What Fall Teaches: The Beauty of Letting Go (…Even at Work)

Intuitively we all know that somethings we need to let go of. But it’s so much easier said than done, even when we know that we’re holding on to things that hold us back from achieving our goals, being our authentic selves or just finding inner peace. Letting go of old thoughts and old baggage is just plain difficult.

As a coach, I see Leaders holding on to a huge list of things including (and not only!):

  • The need to know everything
  • The need to feel in complete control
  • The need to be right
  • The drive for relentlessly climbing up the corporate ladder to more responsibility or status
  • The fear of being “caught” as an imposter
  • The habit of focusing on problems

Not being able to let go, however, in the long term keeps us stuck and slows down our progress. When we refuse to leave our comfort zones, because we are clinging to limited or old beliefs or driven by an addiction to being safe, no growth can happen. Letting go means putting ourselves into unknown territory. Even for those who know and understand the huge body of brain research that repeatedly and unequivocally demonstrates brain plasticity and how the brain CAN rewire itself, it is not easy to trust ourselves enough to let go. And the higher up we are in an organization, the stronger our resistance seems to be. Rewiring new behaviors and thoughts takes time, faith and patience. And usually we feel that there is too much to lose if we don’t get it right immediately.
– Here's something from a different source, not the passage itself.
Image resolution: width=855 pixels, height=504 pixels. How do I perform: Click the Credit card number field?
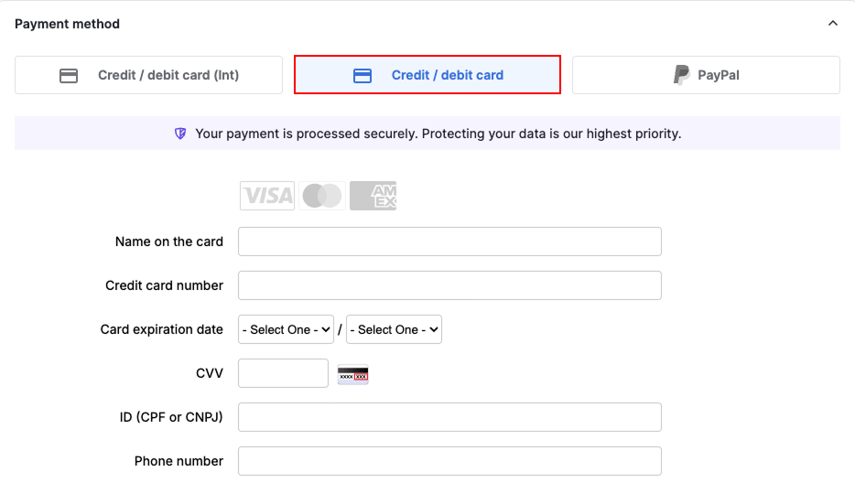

I once heard a story about a person locked in dark, dank cell, desperately struggling to get out by clinging to a tiny barred window through which a small glimmer of light shone. He died just looking out the window. If he had taken time to explore the dark, he would have discovered that there was an unlocked door that led to greater rooms filled with treasure and a way to escape. Letting go is exactly like that – you might have to grope in the dank smelly unknown for a bit before you find a door. (And frankly, even if there was no door, as in the story, it’s not exactly that the window was going away, you could always come back to that option).
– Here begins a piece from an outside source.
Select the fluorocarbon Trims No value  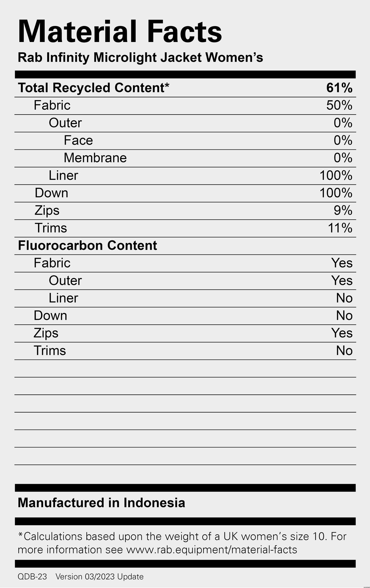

Letting go as a leader, while admittedly can feel uncertain and unstable while new, usually leads to better quality relationships and enables others to become more engaged and motivated. And the more we let go of our need to control, to have all the answers, the more we start to draw from the strength of others and create a truly empowered workplace, where everyone has the opportunity to contribute and collaborate in a meaningful way. It’s only by shedding old notions of our roles or images of what a good leader should be, and replacing it with basic authenticity, that transformation can begin.
What can you let go? What will it take for you to do it? As always, I am interested in hearing your thoughts.